Tax Tip – Tax Treatments of Community Property & Income

Generally, community property is property:

(1) that the taxpayer, the taxpayer’s spouse, or both acquire during marriage while the both are domiciled in a community property state;

(2) that the taxpayer and the taxpayer’s spouse agreed to convert from separate to community property;

(3) that cannot be identified as separate property; and

(4) real estate that is treated as community property under the laws of the state where the property is located.

Generally, community income is income from:

(1) community property; and

(2) salaries, wages, and other pay received for the services performed by the taxpayer, the taxpayer’s spouse, or both during the marriage.

Generally, married individuals that live in a community property state and do not file a joint return must report half of the total community income earned by the spouses during the tax year (Reg. Sec. 1.66-1(a)). However, there is an exception when one of the following applies:

(1) The spouses live apart and meet the qualifications.

(2) The IRS denies a spouse the federal income tax benefits resulting from community property law because that spouse acted as if solely entitled to the income and failed to notify his or her spouse of the nature and amount of the income before the due date for the filing of his or her spouse’s return.

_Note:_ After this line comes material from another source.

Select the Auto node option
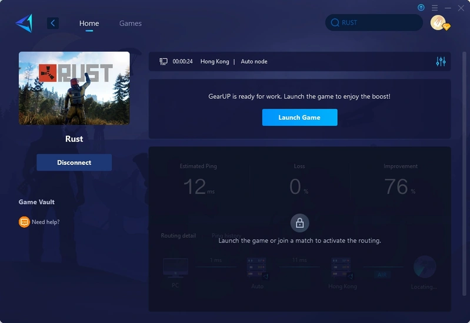The image size is (470, 323). [254, 62]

(3) A requesting spouse qualifies for traditional relief from the federal income tax liability resulting from the operation of community property law.

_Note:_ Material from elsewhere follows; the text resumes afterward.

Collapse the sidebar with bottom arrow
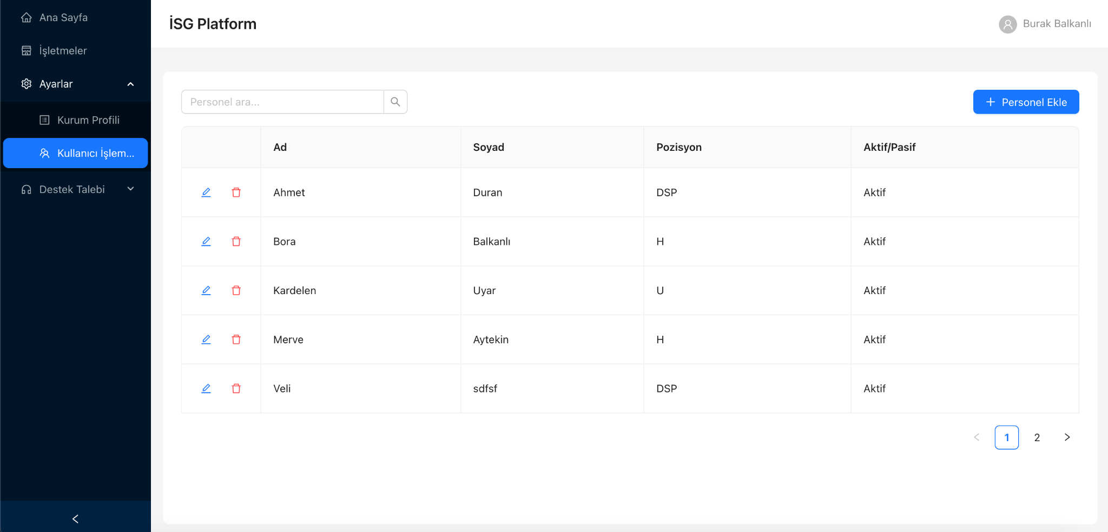Screen dimensions: 1108x532 coord(75,518)
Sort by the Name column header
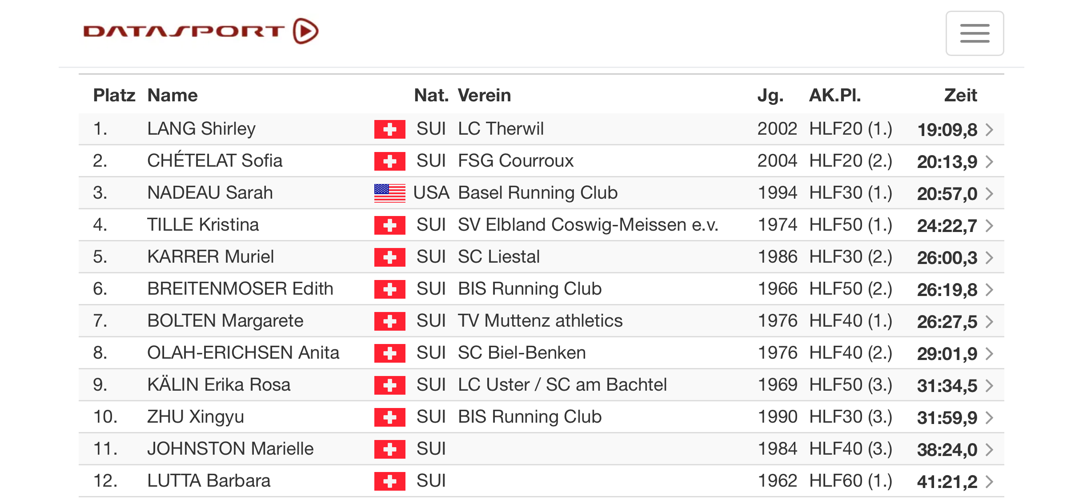 172,95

(4) A requesting spouse qualifies for equitable relief from the federal income tax liability resulting from the operation of community property law (Reg. Sec. 1.66-1(a)).

Additional Tax Tip:

These rules do not apply to income from property that was formerly community property but, in accordance with state law, has stopped being community property (e.g., it became separate property or property held by joint tenancy or tenancy in common) (Reg. Sec. 1.66-1(b)).

The community property rules under Code Sec. 66 do not negate liability that arises under the operation of other laws. Therefore, a spouse who is not subject to federal income tax on community income may nevertheless remain liable for the unpaid tax (including additions to tax, penalties, and interest) to the extent provided by federal or state transferee liability or property laws (other than community property laws) (Reg. Sec. 1.66-1(c)).

Please contact the office of Don Fitch Accountancy at (760)567-3110 or Email if you have any questions or would like additional information.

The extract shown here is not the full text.